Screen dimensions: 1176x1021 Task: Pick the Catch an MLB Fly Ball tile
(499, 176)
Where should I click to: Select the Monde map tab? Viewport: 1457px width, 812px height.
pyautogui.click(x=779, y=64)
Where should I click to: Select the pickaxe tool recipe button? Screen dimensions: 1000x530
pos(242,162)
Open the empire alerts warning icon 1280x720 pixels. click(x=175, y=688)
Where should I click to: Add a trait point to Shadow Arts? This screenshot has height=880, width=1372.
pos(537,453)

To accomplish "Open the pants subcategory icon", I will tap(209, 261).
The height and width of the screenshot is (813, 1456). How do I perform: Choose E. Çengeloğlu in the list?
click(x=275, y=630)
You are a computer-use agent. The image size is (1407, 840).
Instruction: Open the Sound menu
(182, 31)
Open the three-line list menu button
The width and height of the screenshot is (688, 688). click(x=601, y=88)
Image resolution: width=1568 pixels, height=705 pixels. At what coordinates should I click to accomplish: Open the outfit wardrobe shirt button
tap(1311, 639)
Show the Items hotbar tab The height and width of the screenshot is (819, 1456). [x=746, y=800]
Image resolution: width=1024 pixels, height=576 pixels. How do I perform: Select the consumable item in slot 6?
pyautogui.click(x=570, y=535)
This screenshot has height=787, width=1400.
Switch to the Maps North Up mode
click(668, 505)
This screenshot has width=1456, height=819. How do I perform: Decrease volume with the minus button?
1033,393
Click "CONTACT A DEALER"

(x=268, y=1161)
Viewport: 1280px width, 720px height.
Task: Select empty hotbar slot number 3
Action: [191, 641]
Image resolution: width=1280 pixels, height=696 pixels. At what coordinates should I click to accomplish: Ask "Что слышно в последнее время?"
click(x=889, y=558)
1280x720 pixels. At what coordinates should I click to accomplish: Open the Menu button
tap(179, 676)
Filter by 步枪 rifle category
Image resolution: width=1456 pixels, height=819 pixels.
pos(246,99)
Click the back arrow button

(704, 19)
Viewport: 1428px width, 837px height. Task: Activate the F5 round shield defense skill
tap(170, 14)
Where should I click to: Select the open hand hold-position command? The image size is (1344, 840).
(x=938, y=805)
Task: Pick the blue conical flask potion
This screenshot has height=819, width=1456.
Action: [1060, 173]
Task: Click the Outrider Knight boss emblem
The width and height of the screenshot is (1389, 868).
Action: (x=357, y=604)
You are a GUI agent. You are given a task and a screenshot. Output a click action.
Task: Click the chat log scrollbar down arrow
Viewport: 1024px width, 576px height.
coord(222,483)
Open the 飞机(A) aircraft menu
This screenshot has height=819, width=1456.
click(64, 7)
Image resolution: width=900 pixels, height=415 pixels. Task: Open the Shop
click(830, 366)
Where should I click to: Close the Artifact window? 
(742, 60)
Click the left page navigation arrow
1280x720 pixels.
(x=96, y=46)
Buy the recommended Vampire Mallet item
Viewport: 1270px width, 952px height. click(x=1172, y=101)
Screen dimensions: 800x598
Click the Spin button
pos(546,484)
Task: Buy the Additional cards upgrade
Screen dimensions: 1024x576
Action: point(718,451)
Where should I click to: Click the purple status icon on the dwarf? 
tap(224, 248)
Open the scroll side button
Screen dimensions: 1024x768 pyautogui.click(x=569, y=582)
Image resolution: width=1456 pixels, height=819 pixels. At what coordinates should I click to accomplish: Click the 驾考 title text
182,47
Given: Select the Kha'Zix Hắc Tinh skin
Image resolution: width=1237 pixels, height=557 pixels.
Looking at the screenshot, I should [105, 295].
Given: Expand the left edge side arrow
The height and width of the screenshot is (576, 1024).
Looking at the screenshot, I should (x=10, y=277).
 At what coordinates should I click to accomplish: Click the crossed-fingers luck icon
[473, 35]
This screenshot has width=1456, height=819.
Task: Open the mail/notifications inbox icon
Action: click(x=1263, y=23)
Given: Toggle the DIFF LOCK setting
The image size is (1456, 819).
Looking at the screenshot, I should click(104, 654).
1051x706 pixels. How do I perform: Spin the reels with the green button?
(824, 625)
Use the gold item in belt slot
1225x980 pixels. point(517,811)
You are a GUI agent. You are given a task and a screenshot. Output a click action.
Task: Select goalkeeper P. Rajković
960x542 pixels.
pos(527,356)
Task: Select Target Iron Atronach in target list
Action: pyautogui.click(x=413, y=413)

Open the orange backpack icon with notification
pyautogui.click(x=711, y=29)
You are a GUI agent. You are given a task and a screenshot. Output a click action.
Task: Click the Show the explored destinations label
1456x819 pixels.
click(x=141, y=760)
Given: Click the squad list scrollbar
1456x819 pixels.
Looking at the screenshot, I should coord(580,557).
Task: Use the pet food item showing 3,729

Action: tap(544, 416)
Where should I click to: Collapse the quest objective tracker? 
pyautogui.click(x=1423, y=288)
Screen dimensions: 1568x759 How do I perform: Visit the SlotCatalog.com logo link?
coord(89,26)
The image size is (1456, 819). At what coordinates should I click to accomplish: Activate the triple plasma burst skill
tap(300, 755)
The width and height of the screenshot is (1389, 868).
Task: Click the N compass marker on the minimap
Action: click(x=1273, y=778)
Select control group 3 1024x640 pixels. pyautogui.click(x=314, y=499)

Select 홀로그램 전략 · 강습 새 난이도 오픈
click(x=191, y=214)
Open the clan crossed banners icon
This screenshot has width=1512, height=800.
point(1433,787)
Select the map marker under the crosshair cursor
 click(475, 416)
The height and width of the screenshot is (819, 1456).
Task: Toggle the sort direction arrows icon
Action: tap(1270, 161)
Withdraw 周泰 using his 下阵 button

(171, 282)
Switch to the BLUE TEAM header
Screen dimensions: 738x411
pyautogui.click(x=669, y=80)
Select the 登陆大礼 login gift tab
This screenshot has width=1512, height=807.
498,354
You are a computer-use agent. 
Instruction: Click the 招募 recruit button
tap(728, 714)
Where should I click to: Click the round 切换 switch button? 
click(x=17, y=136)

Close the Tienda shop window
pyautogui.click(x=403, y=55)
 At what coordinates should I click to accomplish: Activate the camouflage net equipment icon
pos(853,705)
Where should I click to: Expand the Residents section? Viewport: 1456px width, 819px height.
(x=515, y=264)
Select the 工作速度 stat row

┄┄┄┄┄┄┄┄┄┄

Express the records in the part that opens with the line containing "Where should I click to: Collapse" and closes with the line containing "coord(89,26)" as a two-column CSV with the headers input and output. Give one row per record, and enclose each field in double quotation marks with any line breaks replaced by spaces.

input,output
"Where should I click to: Collapse the quest objective tracker?","pyautogui.click(x=1423, y=288)"
"Screen dimensions: 1568x759 How do I perform: Visit the SlotCatalog.com logo link?","coord(89,26)"